Un troisième scénario, plus préoccupant encore, résiderait dans l’hypothèse d’une escalade militaire à l’échelle régionale impliquant plusieurs acteurs étatiques et non étatiques. Une telle dynamique pourrait entraîner des répercussions particulièrement dévastatrices pour le Liban, dont les équilibres internes demeurent structurellement précaires. Dans ce contexte, la multiplication des fronts et l’internationalisation accrue du conflit accentueraient les vulnérabilités d’un État déjà fragilisé par des crises institutionnelles, économiques et sociales persistantes.

Parallèlement à ces dynamiques géopolitiques, la période actuelle pourrait également ouvrir la voie à une recomposition politique interne. Celle-ci pourrait prendre la forme, soit de l’émergence d’un consensus national renouvelé autour de la centralité de l’État et de la restauration de sa souveraineté, soit, au contraire, d’une accentuation des fragmentations confessionnelles qui continuent de structurer profondément la vie politique libanaise. Dans ce cadre, l’hypothèse d’une solution médiane « à la libanaise », fondée sur un compromis pragmatique permettant d’éviter un effondrement interne, demeure une perspective plausible, bien que fragile.

Toutefois, au-delà de ces scénarios immédiats, l’horizon politique du Liban dépendra fondamentalement de sa capacité à dépasser les déterminismes confessionnels qui ont historiquement structuré son système politique. À plus long terme, seule l’émergence d’un ordre politique renouvelé, fondé sur les principes de la citoyenneté démocratique, de l’État de droit et d’une souveraineté pleinement assumée, pourra offrir au pays les conditions d’une stabilité durable.

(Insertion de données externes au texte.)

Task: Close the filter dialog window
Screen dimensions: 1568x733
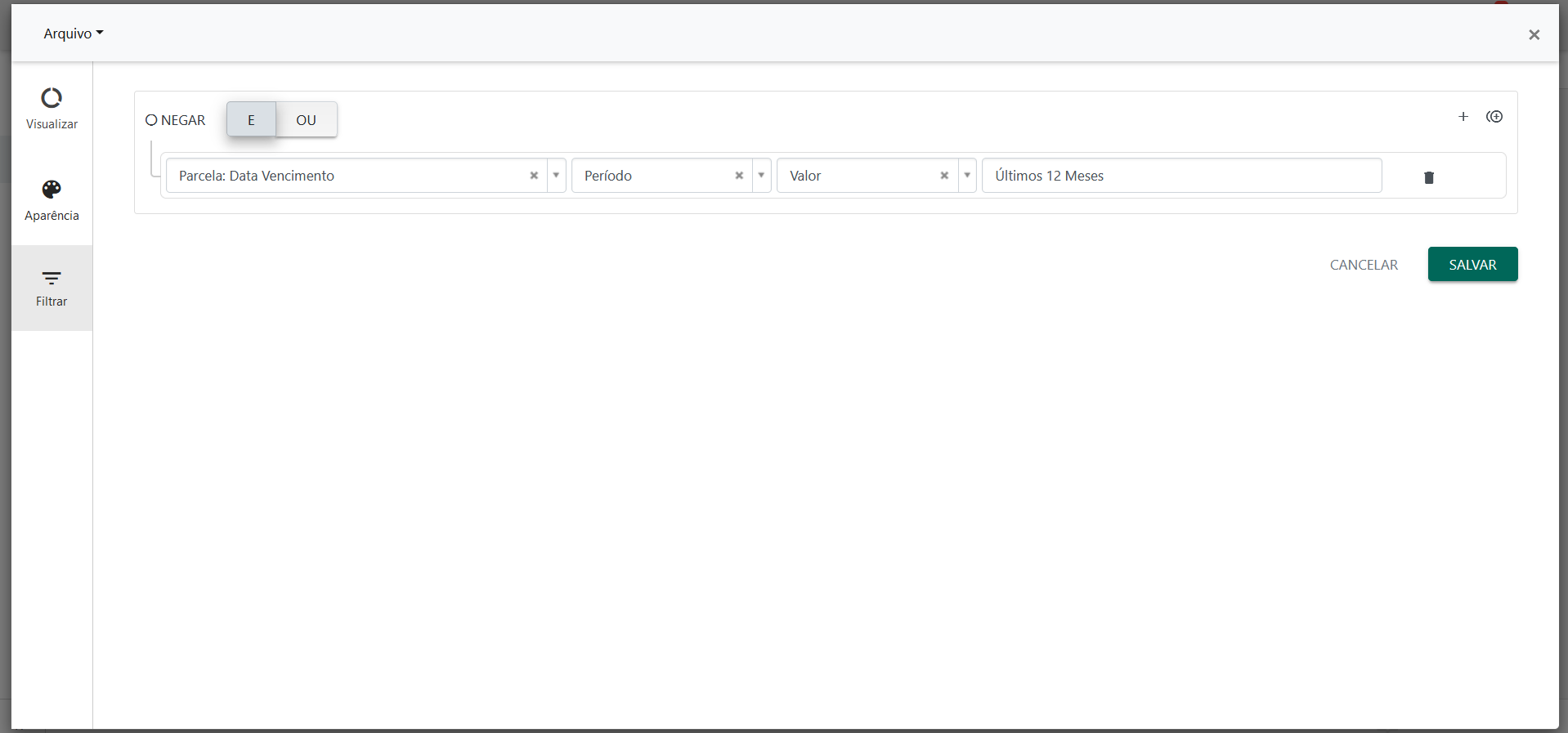Action: point(1534,34)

Entre les États-Unis et la France

Dans ce contexte, le rôle des puissances internationales demeure déterminant dans l’évolution des dynamiques régionales et dans la gestion du conflit sur le territoire libanais. Les États-Unis, en particulier, semblent adopter une lecture stratégique qui distingue clairement les opérations militaires menées par Israël au Liban du conflit plus large opposant Israël à l’Iran. Selon certaines déclarations attribuées au président Donald Trump, le Liban ne serait pas concerné par le cessez-le-feu conditionnel de deux semaines, entré en vigueur le 8 avril 2026, les frappes israéliennes au Liban étant présentées comme relevant d’un « affrontement distinct ». Cette position traduit un alignement notable de l’administration américaine sur l’approche israélienne, Washington mettant l’accent sur la nécessité d’affaiblir le Hezbollah, tout en exprimant publiquement une préoccupation relativement limitée quant aux conséquences humanitaires du conflit.

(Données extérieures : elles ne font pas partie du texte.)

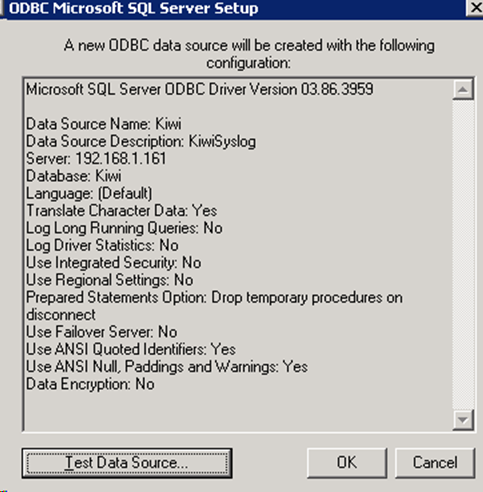Click the scrollbar down arrow
Image resolution: width=483 pixels, height=492 pixels.
click(463, 420)
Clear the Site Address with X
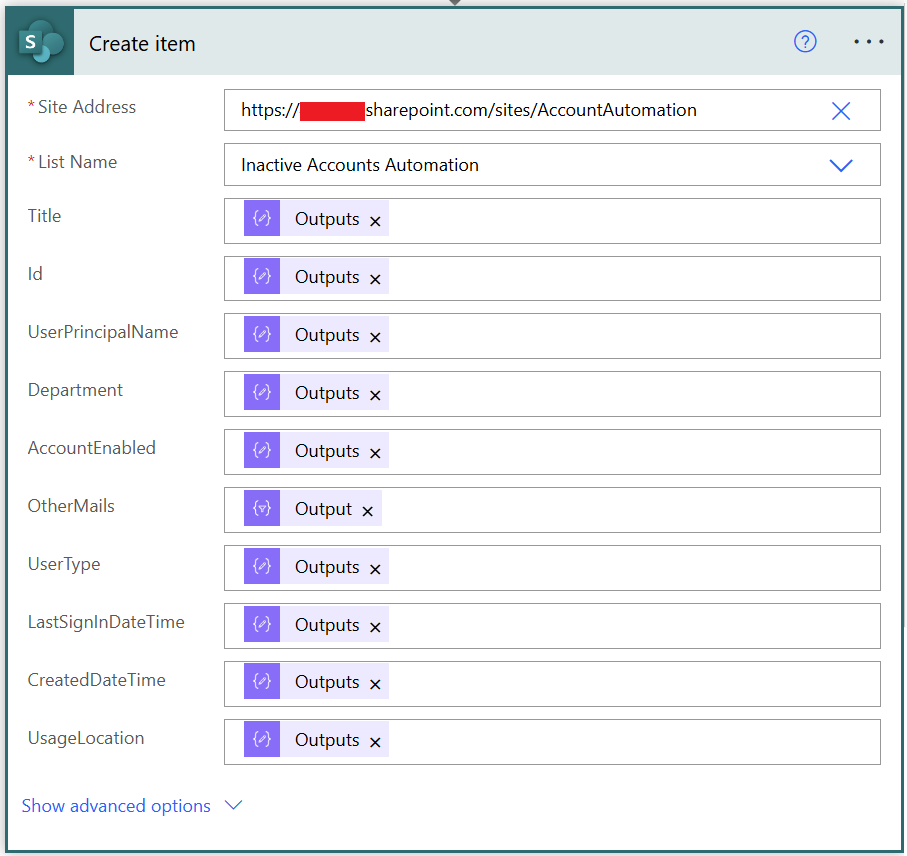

Par ailleurs, la France continue d’occuper une place singulière dans la gestion de la crise libanaise. Mais comme le soulignait la récente visite du premier ministre libanais Nawaf Salam hier à Paris : « Le Liban compose avec une équation qu’il ne maîtrise pas ». Depuis le début des affrontements, l’action de la France s’inscrit dans un registre à la fois diplomatique, sécuritaire et humanitaire. Paris s’efforce notamment de prévenir un effondrement total des institutions libanaises, de soutenir et de renforcer les capacités des Forces armées libanaises, ainsi que de faciliter les initiatives visant à instaurer un cessez-le-feu durable. Paris a déployé un important contingent français au sein de la Finul. Toutefois, ce rôle de médiation s’avère de plus en plus complexe à exercer, certaines parties prenantes dont Israël ayant parfois considéré la participation française comme inappropriée dans certains cadres diplomatiques de haut niveau pour aujourd’hui la récuser. Malgré ces réserves, la France demeure un acteur important dans les efforts internationaux visant à contenir l’escalade et à préserver les fragiles équilibres institutionnels du Liban.